## Lines of data
┄┄┄┄┄┄┄┄┄┄

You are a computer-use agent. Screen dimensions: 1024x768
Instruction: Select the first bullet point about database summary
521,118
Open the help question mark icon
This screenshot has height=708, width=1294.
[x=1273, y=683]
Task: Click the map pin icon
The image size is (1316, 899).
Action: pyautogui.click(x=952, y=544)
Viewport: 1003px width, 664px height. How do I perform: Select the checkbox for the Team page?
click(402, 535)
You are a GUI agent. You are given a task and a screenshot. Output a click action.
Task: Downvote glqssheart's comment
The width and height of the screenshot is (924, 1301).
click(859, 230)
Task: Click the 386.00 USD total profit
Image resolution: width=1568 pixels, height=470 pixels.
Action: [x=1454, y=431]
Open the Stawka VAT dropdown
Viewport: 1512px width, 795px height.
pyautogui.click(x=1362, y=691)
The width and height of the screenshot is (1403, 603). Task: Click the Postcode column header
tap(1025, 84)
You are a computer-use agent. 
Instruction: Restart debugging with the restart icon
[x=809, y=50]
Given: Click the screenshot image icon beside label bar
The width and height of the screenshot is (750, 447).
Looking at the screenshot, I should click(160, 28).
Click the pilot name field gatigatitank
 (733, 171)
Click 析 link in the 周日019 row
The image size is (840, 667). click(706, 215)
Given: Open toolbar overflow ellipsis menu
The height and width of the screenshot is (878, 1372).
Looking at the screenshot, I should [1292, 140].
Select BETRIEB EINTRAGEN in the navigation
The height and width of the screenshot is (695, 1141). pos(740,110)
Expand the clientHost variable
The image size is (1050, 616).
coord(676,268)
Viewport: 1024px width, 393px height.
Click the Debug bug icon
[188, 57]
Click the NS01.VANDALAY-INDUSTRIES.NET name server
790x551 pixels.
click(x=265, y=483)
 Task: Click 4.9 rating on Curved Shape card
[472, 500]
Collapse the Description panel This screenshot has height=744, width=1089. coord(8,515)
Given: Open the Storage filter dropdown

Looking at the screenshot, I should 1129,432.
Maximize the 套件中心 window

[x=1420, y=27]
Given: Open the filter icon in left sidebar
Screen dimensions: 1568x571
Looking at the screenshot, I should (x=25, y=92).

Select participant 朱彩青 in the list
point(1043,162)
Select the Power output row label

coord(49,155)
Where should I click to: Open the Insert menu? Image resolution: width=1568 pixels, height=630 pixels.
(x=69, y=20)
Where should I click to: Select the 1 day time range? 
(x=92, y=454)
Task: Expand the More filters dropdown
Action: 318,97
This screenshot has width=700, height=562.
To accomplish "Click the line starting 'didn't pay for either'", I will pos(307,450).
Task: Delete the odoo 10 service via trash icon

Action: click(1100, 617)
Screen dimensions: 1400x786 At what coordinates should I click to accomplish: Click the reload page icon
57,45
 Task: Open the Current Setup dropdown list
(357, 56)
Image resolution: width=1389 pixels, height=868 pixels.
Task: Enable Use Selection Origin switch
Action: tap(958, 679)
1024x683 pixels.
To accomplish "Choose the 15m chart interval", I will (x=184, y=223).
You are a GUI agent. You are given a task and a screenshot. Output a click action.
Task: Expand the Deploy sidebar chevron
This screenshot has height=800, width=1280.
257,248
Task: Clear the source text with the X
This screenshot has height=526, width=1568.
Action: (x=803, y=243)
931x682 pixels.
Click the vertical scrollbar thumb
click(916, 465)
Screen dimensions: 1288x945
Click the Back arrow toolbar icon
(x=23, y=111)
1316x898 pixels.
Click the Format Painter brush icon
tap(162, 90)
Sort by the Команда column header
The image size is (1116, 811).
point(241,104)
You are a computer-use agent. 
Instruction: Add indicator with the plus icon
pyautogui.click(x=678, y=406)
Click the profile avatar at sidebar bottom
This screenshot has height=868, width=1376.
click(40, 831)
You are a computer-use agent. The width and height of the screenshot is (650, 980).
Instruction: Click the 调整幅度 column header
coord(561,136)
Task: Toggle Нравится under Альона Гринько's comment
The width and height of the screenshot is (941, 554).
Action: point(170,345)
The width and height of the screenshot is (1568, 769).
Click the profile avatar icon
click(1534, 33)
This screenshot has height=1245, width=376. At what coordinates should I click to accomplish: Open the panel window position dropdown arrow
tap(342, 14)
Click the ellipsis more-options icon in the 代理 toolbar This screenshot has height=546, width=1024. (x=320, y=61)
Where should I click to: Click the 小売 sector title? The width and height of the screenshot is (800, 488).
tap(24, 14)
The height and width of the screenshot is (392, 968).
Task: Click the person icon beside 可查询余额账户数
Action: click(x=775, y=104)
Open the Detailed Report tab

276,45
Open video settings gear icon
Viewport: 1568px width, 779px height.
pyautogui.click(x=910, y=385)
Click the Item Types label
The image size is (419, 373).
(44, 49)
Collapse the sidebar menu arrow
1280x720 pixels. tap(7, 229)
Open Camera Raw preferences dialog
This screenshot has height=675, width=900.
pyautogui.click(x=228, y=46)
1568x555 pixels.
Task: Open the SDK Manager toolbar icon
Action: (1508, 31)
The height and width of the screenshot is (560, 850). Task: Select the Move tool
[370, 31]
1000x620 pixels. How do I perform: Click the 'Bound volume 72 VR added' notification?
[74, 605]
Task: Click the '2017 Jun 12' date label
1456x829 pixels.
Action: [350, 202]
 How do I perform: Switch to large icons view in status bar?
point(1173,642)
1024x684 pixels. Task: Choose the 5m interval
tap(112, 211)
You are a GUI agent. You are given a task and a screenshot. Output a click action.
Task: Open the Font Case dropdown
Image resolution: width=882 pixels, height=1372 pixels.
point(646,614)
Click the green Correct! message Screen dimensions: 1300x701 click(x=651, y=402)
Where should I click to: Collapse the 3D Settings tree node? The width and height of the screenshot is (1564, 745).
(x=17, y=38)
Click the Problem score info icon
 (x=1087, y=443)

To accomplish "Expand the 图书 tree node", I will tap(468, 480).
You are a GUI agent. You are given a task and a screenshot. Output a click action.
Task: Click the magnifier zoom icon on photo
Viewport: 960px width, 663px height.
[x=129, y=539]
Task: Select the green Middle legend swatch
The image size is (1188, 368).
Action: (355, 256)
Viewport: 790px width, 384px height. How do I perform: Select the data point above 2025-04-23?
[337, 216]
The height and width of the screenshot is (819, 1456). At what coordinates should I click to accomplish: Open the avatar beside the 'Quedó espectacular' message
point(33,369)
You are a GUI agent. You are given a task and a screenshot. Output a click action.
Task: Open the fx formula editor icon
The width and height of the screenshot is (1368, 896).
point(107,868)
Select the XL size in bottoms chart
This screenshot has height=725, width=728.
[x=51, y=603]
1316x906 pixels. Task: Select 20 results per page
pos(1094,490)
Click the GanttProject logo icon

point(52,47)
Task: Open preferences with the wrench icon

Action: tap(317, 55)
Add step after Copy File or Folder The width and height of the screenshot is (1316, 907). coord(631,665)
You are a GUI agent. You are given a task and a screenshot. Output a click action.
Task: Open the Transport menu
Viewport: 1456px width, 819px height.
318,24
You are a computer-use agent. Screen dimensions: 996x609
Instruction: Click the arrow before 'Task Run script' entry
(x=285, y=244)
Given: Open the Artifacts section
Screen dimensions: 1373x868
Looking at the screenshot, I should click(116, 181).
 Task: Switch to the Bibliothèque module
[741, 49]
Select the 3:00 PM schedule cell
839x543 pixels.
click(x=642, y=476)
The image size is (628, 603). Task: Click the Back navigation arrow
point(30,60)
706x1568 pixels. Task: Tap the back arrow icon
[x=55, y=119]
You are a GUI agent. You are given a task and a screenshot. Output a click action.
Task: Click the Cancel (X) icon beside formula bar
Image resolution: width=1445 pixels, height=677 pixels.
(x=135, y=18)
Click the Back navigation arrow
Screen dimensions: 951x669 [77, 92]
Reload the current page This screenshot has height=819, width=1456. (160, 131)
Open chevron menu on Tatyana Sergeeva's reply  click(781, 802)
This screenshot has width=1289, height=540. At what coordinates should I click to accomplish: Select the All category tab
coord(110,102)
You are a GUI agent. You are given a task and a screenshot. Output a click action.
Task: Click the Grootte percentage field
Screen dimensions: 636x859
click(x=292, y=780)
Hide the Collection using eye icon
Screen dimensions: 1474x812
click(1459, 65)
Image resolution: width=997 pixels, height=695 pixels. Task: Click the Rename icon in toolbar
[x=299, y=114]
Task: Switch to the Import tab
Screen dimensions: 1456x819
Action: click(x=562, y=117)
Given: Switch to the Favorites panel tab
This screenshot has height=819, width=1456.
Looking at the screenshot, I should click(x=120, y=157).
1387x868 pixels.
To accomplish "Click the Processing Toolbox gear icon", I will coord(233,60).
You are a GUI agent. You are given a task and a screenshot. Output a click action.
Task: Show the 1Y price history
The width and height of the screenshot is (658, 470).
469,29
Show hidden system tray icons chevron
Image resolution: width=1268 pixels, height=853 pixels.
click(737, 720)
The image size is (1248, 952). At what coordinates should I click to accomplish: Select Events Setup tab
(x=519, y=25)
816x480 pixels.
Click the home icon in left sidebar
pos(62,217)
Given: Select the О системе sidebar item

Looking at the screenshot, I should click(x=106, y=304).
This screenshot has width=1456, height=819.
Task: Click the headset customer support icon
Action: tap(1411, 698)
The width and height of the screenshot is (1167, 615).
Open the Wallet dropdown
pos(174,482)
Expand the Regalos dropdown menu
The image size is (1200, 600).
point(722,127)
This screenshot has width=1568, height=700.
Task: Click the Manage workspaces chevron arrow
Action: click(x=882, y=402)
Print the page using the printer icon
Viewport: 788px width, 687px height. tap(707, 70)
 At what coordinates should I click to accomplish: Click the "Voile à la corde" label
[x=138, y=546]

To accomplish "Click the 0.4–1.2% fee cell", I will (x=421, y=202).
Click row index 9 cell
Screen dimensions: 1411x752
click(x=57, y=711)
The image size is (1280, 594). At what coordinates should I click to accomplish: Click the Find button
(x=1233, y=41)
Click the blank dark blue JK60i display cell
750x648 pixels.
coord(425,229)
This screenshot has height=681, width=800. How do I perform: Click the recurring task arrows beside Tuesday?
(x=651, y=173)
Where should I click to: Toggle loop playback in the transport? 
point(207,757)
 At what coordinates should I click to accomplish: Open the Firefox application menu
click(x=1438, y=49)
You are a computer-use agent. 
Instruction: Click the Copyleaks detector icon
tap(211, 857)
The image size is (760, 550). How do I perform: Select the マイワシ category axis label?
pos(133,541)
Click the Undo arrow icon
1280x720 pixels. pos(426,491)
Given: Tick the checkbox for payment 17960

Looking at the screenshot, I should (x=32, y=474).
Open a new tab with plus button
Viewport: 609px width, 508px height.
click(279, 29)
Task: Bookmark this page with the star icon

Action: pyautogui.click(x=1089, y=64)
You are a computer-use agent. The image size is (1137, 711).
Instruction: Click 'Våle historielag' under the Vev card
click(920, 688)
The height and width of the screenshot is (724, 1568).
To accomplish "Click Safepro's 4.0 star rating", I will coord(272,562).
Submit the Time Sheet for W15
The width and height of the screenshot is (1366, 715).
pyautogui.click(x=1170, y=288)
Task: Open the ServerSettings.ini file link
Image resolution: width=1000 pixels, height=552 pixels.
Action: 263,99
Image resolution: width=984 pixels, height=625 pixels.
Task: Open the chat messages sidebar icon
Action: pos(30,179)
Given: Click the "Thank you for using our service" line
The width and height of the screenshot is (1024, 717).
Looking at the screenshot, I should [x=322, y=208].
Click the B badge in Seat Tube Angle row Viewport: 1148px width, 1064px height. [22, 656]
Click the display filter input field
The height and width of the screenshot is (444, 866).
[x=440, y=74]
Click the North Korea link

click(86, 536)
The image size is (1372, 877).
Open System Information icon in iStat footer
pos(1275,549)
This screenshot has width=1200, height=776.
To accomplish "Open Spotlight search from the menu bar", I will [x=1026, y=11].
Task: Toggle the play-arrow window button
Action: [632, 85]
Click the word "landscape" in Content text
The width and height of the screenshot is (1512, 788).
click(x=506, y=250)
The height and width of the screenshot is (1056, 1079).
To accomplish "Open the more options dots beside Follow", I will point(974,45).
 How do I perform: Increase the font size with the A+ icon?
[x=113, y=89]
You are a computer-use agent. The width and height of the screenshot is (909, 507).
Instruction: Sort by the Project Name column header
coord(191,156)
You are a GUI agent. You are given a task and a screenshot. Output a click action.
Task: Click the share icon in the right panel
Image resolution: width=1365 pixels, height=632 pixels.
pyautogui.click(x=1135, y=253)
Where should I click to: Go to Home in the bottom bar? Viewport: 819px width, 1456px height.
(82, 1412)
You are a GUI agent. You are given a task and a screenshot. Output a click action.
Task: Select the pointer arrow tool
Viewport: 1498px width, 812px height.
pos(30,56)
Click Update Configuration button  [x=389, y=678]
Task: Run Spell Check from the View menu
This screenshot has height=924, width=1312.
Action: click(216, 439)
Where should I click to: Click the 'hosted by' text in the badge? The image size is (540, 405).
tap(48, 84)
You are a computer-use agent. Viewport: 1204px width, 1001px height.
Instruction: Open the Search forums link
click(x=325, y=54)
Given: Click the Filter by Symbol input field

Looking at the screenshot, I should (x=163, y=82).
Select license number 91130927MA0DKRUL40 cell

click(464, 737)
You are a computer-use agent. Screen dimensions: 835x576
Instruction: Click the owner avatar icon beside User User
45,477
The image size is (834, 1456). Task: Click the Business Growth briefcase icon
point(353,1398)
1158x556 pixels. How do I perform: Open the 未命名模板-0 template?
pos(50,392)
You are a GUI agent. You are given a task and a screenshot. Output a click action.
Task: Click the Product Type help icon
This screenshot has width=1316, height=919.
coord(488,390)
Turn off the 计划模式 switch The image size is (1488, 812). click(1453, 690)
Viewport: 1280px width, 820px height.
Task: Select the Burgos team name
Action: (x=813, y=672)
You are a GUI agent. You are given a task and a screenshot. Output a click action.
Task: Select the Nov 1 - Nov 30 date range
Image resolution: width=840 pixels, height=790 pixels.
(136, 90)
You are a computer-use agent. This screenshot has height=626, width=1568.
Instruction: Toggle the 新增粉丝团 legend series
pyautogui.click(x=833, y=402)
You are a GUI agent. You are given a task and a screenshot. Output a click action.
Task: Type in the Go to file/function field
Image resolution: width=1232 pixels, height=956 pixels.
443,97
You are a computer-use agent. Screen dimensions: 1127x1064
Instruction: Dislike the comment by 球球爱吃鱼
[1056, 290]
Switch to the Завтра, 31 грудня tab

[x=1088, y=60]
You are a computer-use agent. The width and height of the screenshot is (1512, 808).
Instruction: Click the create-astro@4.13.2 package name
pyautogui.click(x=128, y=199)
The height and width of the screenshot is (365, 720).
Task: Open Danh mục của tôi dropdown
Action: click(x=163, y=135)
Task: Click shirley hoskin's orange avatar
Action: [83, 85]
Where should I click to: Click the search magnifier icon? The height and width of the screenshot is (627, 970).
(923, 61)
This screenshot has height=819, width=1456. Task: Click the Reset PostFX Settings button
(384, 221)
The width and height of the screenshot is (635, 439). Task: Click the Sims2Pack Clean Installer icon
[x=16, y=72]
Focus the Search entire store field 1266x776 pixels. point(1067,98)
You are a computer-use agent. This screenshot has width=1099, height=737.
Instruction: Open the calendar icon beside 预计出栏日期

┄┄┄┄┄┄┄┄┄┄

Reproduce the lines of the material above verbatim, beginning with the line containing "Task: Bookmark this page with the star icon" and ending with the line containing "pyautogui.click(x=1170, y=288)", both included.

Task: Bookmark this page with the star icon

Action: pyautogui.click(x=1089, y=64)
You are a computer-use agent. The image size is (1137, 711).
Instruction: Click 'Våle historielag' under the Vev card
click(920, 688)
The height and width of the screenshot is (724, 1568).
To accomplish "Click Safepro's 4.0 star rating", I will coord(272,562).
Submit the Time Sheet for W15
The width and height of the screenshot is (1366, 715).
pyautogui.click(x=1170, y=288)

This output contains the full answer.